One way that you could do it would be to coat the leaves with a material that emits light.
Always remember as a rule of thumb that, in the CG world, you do not have to actually mimic reality; you only need to do something that convincingly appears to do so. The viewer is, of course, thoroughly familiar with the real world and will interpret what he sees in terms of the real world, as long as you do not present him with any obvious inconsistency.
Consider, for example, how they create the illusion in the theatre that a scene is in sunlit woods. The quality of the light … provided by a simple gobo on the lens of a spot … carries the effect. Actual trees are not required. It can be very informative to assist a professional studio photographer when s/he’s setting up a catalog or food shot. If you knew what that “tasty food” actually was, you would not eat it! “Models cry glycerin tears.”
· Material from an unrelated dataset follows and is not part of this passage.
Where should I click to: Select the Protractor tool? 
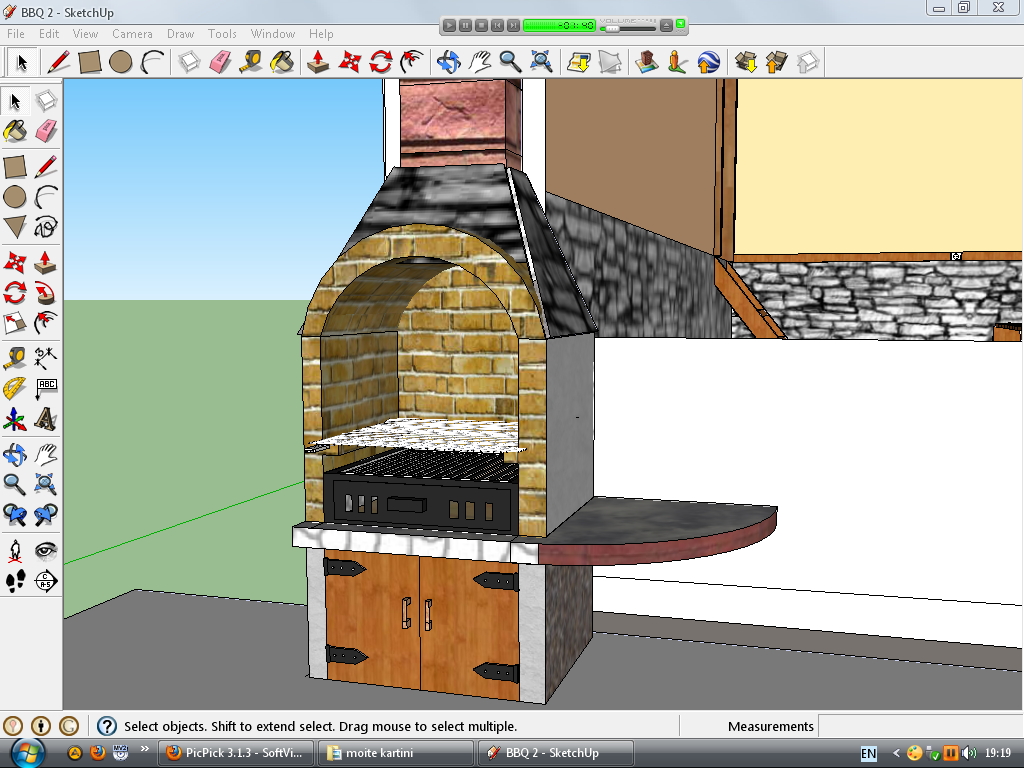coord(15,388)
You do not have to simulate the total effect perfectly. You only have to do it well-enough to be convincing, for this shot. There might be several light-qualities (or whatever) that might be present in the “real” scene, but only one or two of them are most noticeable. Do only those.
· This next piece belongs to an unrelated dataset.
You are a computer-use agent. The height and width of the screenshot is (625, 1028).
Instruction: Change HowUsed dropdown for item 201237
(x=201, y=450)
Every shot is different. For instance, any shot where translucency of leaves is very apparent is probably an extreme close-up. Okay, what is the quality of this shot that is going to make your eye say, “oh, looky, there’s sunlight shining through the leaves!” Now, try to list at least six different ways that you could “cheat” to get that.
When you “CUT TO” the next shot in the same picture, maybe a medium shot covering some bit of action, then you do not actually have to carry the effect consistently throughout. Having seen the effect the first time, the viewer remembers it and “sees” it even if it is not actually there. (Case in point: Star Wars Episode I actually shipped to theatres with a crowd-shot in the Pod Race sequence where the crowd actually consisted of painted Q-tips. No one noticed until a subsequent “Making Of” documentary purposefully exposed the trick.) As long as the play of light along the ground (gobos again…) is consistent with what the trees have been shown doing, you can safely cheapen the rendering.
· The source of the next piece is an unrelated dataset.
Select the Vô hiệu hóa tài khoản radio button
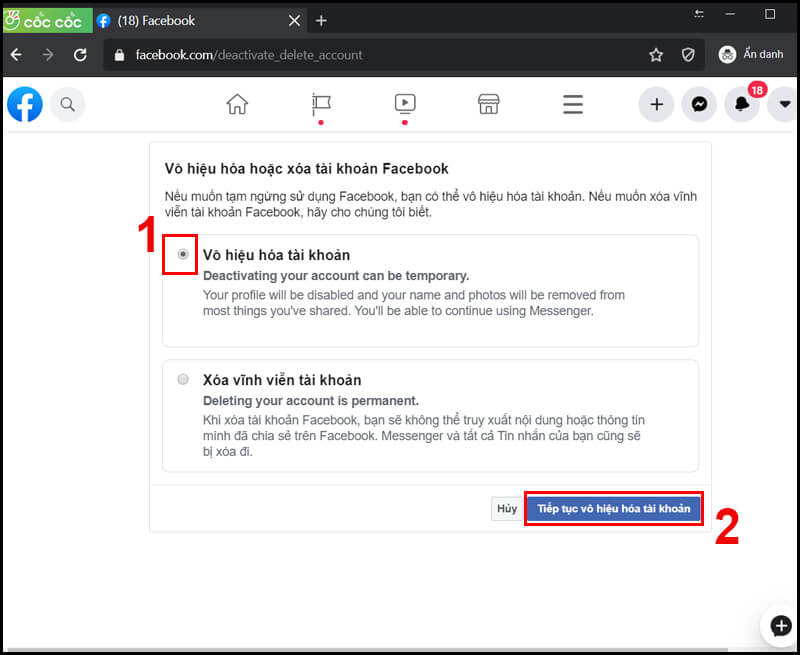Image resolution: width=800 pixels, height=655 pixels. (x=183, y=254)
Remember that in CG you can also do things in “layers,” shooting more than one strip of film and superimposing it seamlessly. Maybe you could do a general “bright wash of color,” maybe (literally) in Gimp or Photoshop, make that wash very translucent (low Alpha value), then sandwich that layer on top of everything else using Blender’s Sequence-Editor tool or a third-party tool like After Effects, Premier, or even iMovie.
There is no rule that says that a finished image must pop-out of the initial rendering pass, just as there is no rule that says you must simulate physics. Be creative in your cheating. It’s not cheating, after all.